Commons:Bots/Requests/SchlurcherBot2

SchlurcherBot (talk · contribs)

Operator: Schlurcher (talk · contributions · Statistics · Recent activity · block log · User rights log · uploads · Global account information) (assign permissions)

Bot's tasks for which permission is being sought: Change selected URLs from using HTTP protocol to HTTPS to improve security. KolbertBot is currently approved to operate on this task.

Automatic or manually assisted: Automatic

Edit type (e.g. Continuous, daily, one time run): As needed

Maximum edit rate (e.g. edits per minute): 30

Bot flag requested: (Y/N): N (Bot has flag already)

Programming language(s): Pywikibot

Schlurcher (talk) 21:19, 22 November 2017 (UTC)[reply]

Discussion

To generate a synergy with the Internationalization task of the bot (recent database dump already downloaded, system setup, etc.) and per here, I am requesting approval for the above mentioned task. For a test run and sample of edits please see the contributions of the Bot. --Schlurcher (talk) 21:19, 22 November 2017 (UTC)[reply]

The bot run LGTM. Just curious: does it run on a pre-defined list of domains, or does it determine whether to convert dynamically during the bot run? --Zhuyifei1999 (talk) 07:18, 23 November 2017 (UTC)[reply]

The bot currently runs a pre-defined list of domains (for Flickr and Geography). Both the list might be expanded (short term) as well as a dynamic conversion might be added (long term) --Schlurcher (talk) 17:12, 23 November 2017 (UTC)[reply]

Looks OK for me, but why do we need two bots which do same thing? @Jon Kolbert: . --EugeneZelenko (talk) 14:46, 23 November 2017 (UTC)[reply]

In my case, it is primarly to have a synergy with the other task of the bot (Internationalization Task).

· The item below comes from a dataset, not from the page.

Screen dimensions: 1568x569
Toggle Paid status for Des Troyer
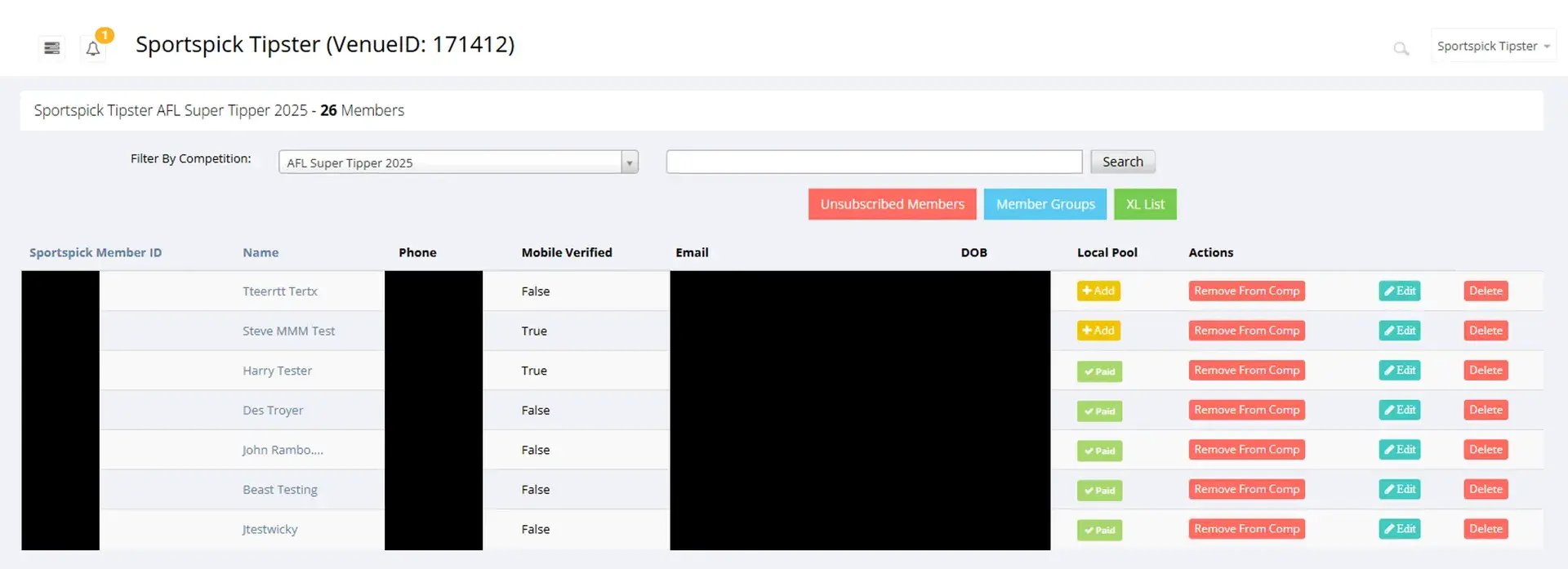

It currently runs around 600 regex replacements for that, which will anyhow be run on a recent database dump and generates a high CPU load on my tiny server. There are multiple other bots that have included basic internationalization tasks in their bots to have the same synergy the other way around. --Schlurcher (talk) 17:12, 23 November 2017 (UTC)[reply]

I think it's fine to mix HTTP/HTTPS with internationalization changes, but please reflect kind(s) of changes in edit summaries. --EugeneZelenko (talk) 15:31, 24 November 2017 (UTC)[reply]

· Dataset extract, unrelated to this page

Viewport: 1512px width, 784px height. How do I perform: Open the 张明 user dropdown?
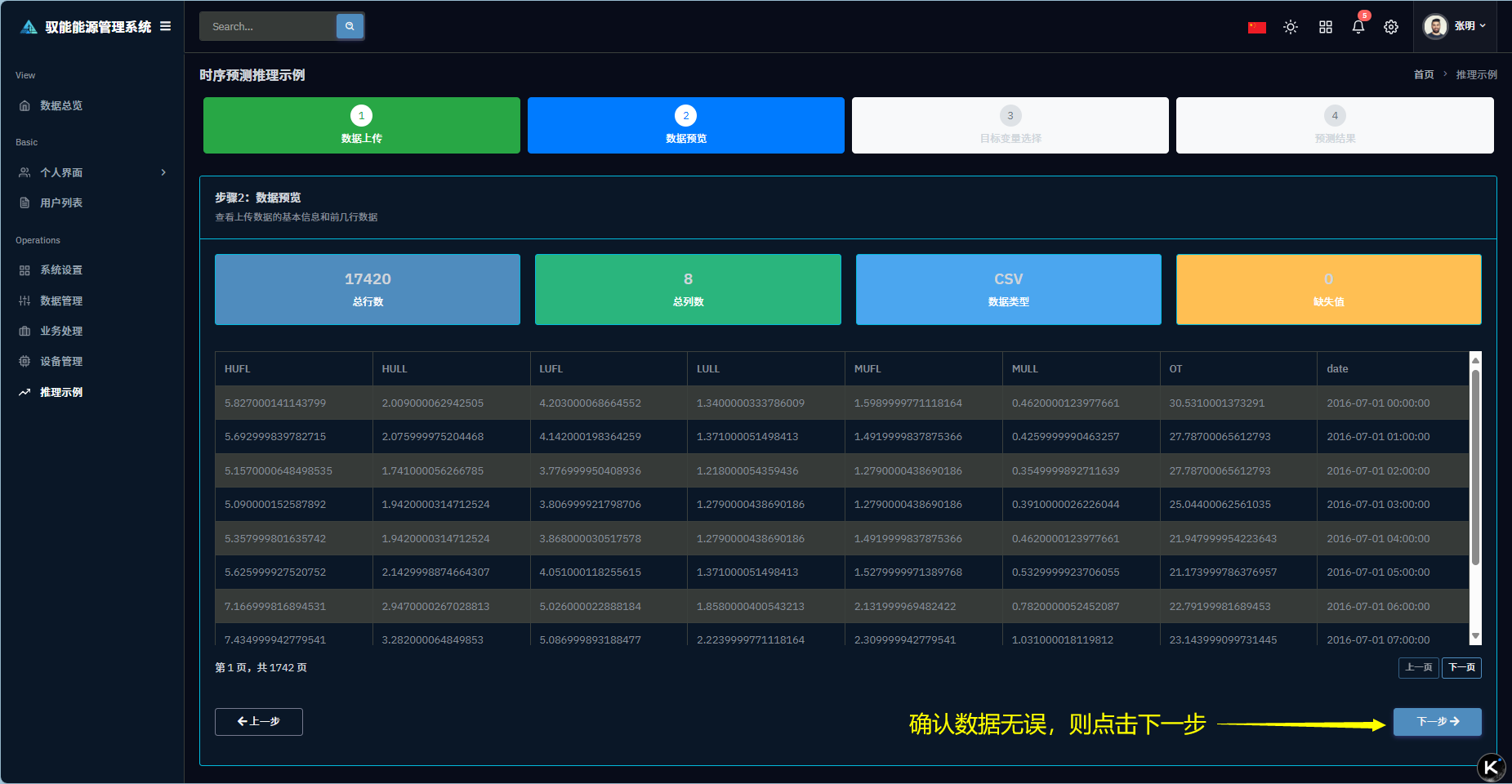pyautogui.click(x=1456, y=26)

The edit summaries will always reflect what kind(s) of changes have been performed. --Schlurcher (talk) 03:56, 26 November 2017 (UTC)[reply]

@Schlurcher: Would you be able to send the internationalization changes regex list to me so I can implement it in KolbertBot? Might as well avoid making unnecessary edits and perform both tasks simultaneously. Naturally I will submit a relevant bot request for approval of this task for KolbertBot. Thank you. Jon Kolbert (talk) 04:07, 26 November 2017 (UTC)[reply]

The best location for Localization/Internationalization changes (regex) is this page: Commons:File description page regular expressions --Schlurcher (talk) 19:07, 7 December 2017 (UTC)[reply]

Thanks for the comments so far, please let me know, if it is save to proceed. --Schlurcher (talk) 17:12, 23 November 2017 (UTC)[reply]

The current bot scope is open enough under "internationalise" to include these trivial improvements. I hope this overly literal case does not lead to unnecessary requests, or put off bot operators from adding obvious maintenance tasks because of a mentality of "bureaucracy". --Fæ (talk) 04:37, 24 November 2017 (UTC)[reply]

I made some more test edits. Please let me know, if anything more is needed. --Schlurcher (talk) 07:39, 29 November 2017 (UTC)[reply]

There have been no more suggestion regarding this bot for over a week. In fact, while checking the edits from my bot, I could suggest an improvement of KolbertBot. This demonstrates that there are benefits of having more than one bot for a specific task. May I ask someone to approve the task and close the discussion? --Schlurcher (talk) 04:36, 4 December 2017 (UTC)[reply]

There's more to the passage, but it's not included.